Labels: individual_rights, international
Monday, April 03, 2006
Castro and Students: Nearly a laugh but really a cry
See this AP report by Anita Snow in the Washington Post. The article focuses mostly on the increasing US travel and trade restrictions with Cuba, a common thing to write about. But what spurred this particular article was an educational trip that some American University students took to Cuba recently.
What made me literally laugh out loud was the following:
"The students said they were at times puzzled by the contradictions between Cuban government rhetoric about the benefits of a socialist society and Cubans' lack of material wealth. 'I've travelled a lot and for me it has been very frustrating,' said 21-year old Jessica Skinner of Grand Junction, Colo. 'I came here being very anti-embargo and now that I'm here, I'm confused.'"
Confused indeed. The reporter then said "Such exposure to the complex Cuban reality is increasingly rare." Yes, that's it... the Cuban reality is "complex". Never mind that this communist country has a single ruling dictator for the past 47 years. Never mind that Forbes has estimated he has a personal net worth of around $550 million (Castro has contested that and threatened to sue the magazine for defamation). Never mind that people are desperate to leave the island nation, and are willing to risk their lives on rickety boats to get to Florida and freedom. Cuba is a "complex reality".

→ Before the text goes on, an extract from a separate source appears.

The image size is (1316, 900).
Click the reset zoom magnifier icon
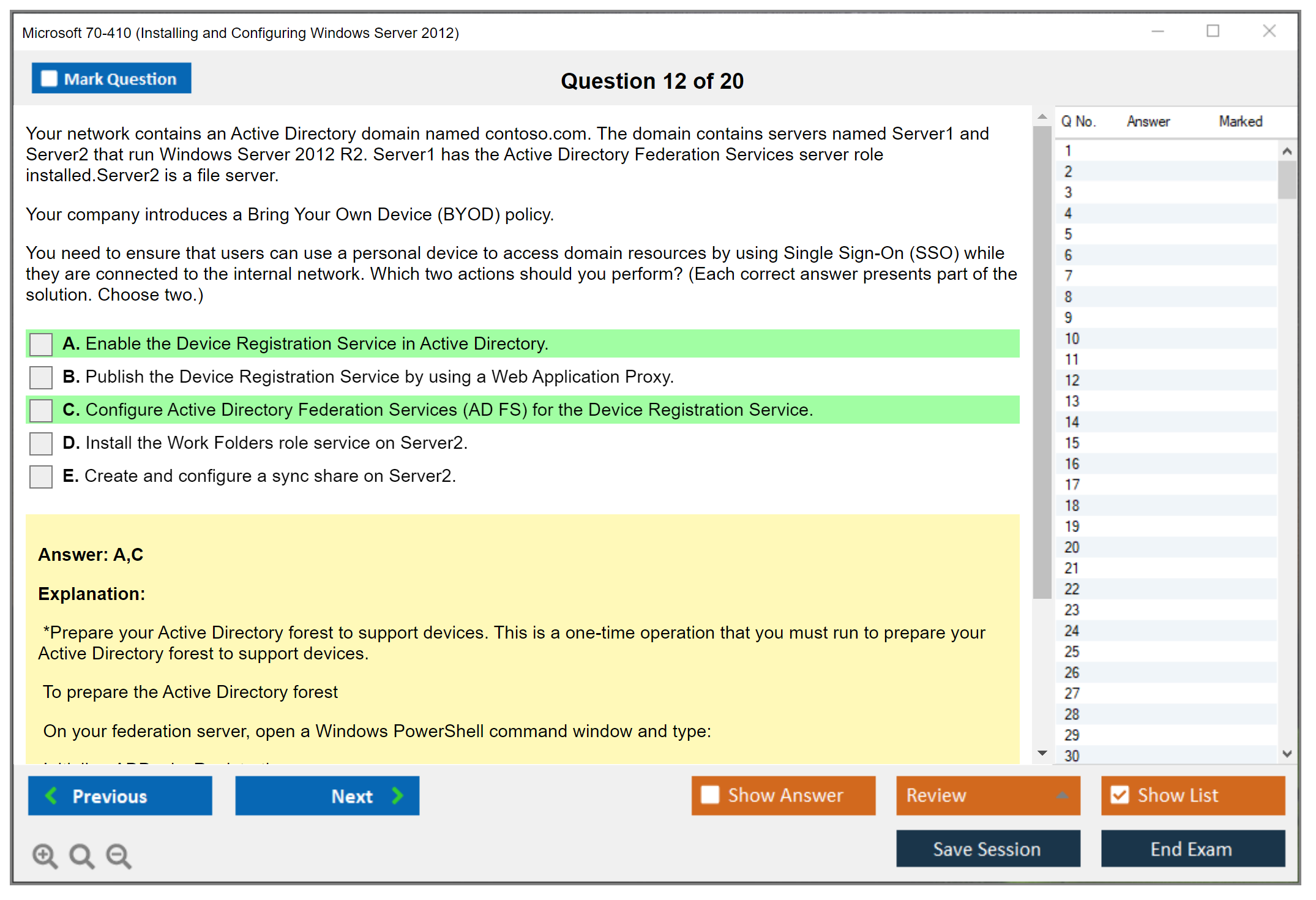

Another laughable quote from this article: "Castro and other Cuban officials have criticized the travel crackdown, saying the Bush administration is violating the constitutional rights of American citizens." Admittedly, whether this is true or not is open to debate. But what is funny here is Castro's appeal to the American constitution. Wow.
So this latest Nearly a laugh but really a cry award goes jointly to the Castro regime in Cuba, these students who are "confused", and their educators who have "confused" them by not teaching the truth about socialism and communism with all of the invidual rights violations that occur in countries that implement such systems.